Abstract

The impacts of a recently launched community feed-in tariff (COMFIT) scheme on renewable energy production, with energy prices differentiated by renewable energy technology type, have not been adequately understood. The knowledge gap is addressed by applying the Hybrid Optimization Model for Electric Renewables (HOMER) decision tool to investigate the economic feasibility and effects of selected energy policy schemes on wind–biogas hybrid energy production, by taking into consideration geographic location (Greenwood, Sydney, Caribou Point), and wind turbine capacity (including 20, 35, and 50 kW). The biogas energy production component reflected a representative Nova Scotia, Canada dairy farm with 100 cows. Wind–biogas hybrid energy systems were generally not economically feasible without COMFIT scheme financial incentives.
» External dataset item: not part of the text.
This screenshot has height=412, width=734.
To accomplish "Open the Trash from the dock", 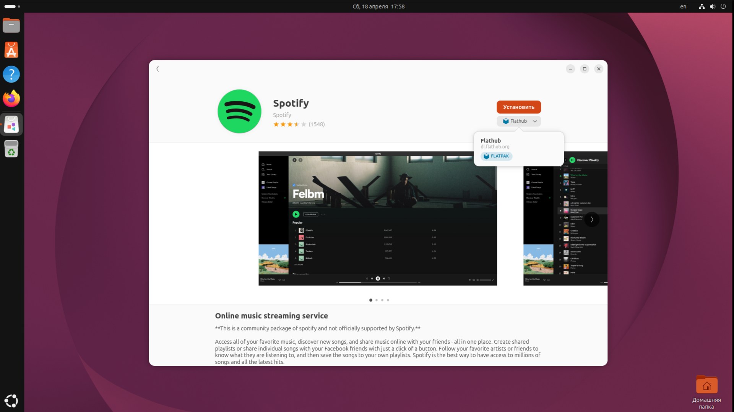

Locating the hybrid energy system one km away from a utility grid increased cost of energy produced by about $0.06 per kWh. Under current government COMFIT scheme with guaranteed energy prices, economic feasibility improved relative to a base scenario, with NPV per kWh increasing from -$0.51 to $0.83 for a system with the 50 kW turbine at Caribou Point, compared with -$0.51 to -$0.14 for a similar 50 kW turbine at Sydney. Wind–biogas power production was economically viable under COMFIT scheme prices only for Caribou Point.